Saved entries
_ _ _

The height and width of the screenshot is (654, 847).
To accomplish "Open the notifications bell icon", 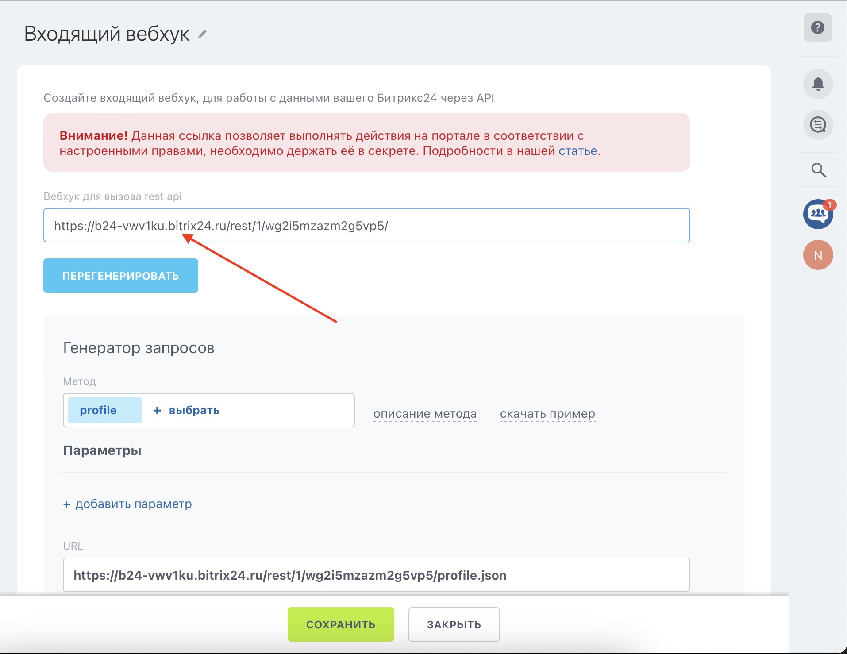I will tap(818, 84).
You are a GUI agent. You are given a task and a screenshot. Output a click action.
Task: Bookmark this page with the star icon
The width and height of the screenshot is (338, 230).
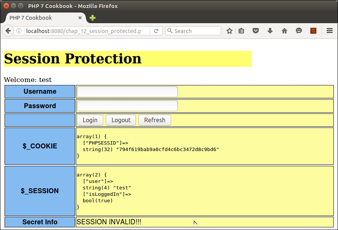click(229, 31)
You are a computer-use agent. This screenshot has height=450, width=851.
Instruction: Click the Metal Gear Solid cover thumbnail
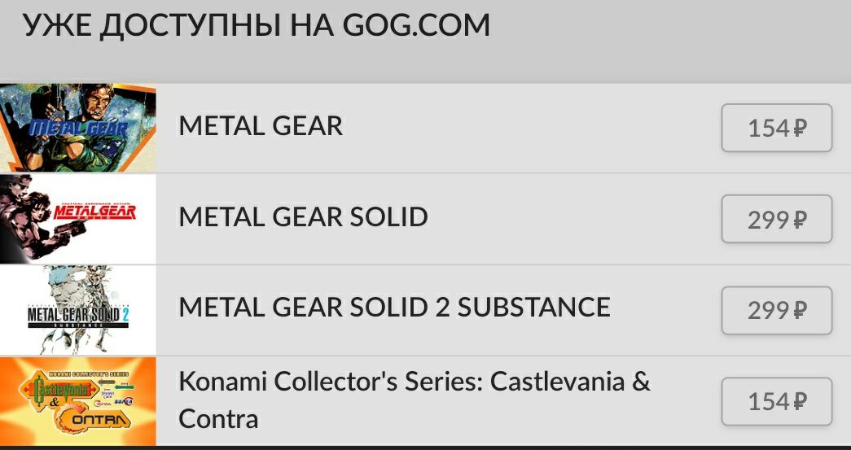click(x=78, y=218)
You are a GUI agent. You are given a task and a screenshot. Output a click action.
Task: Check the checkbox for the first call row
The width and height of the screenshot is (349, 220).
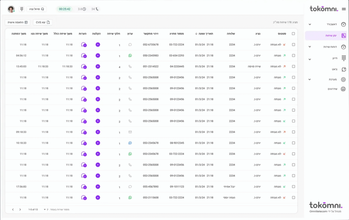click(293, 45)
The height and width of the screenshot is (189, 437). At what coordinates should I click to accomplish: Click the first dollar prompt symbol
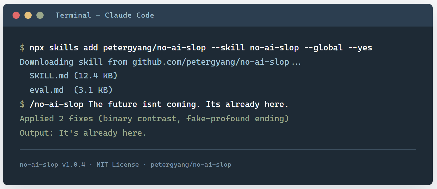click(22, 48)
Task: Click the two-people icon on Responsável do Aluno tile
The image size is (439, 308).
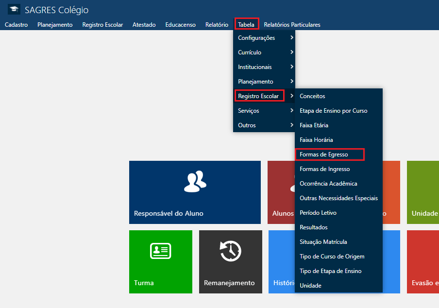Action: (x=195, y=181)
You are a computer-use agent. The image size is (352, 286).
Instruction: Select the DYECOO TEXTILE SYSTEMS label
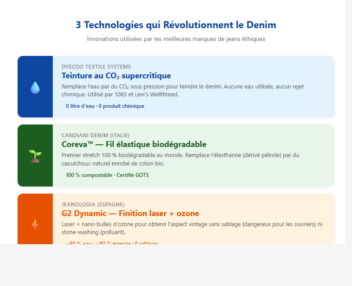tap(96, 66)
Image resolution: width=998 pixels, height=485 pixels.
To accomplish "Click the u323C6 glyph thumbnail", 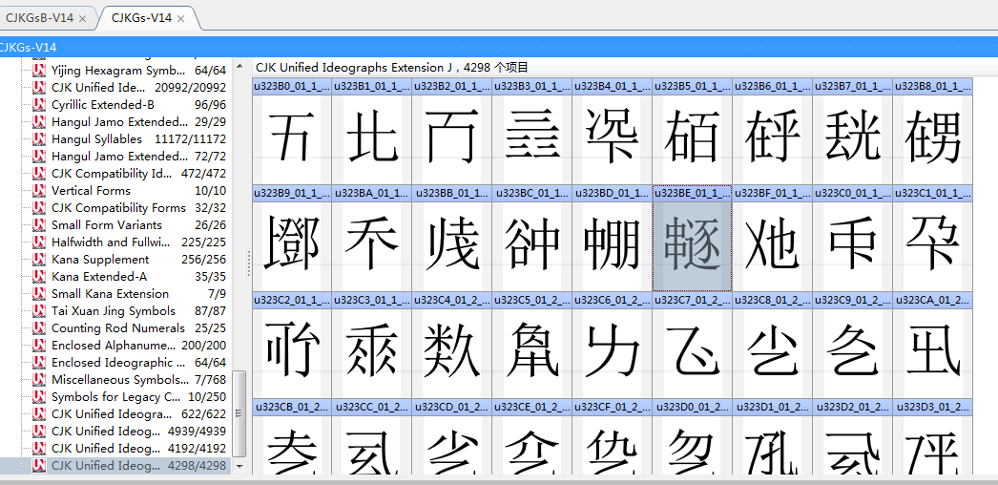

_ _ _

EXERCISE DIRECTIONS:
Output exactly the lines from the one containing "You are a computer-use agent. The" through the last line of the records above, both included, leaving out any pictures.

EXERCISE RESPONSE:
You are a computer-use agent. The image size is (352, 286).
Instruction: Select the DYECOO TEXTILE SYSTEMS label
tap(96, 66)
Image resolution: width=998 pixels, height=485 pixels.
To accomplish "Click the u323C6 glyph thumbnail", 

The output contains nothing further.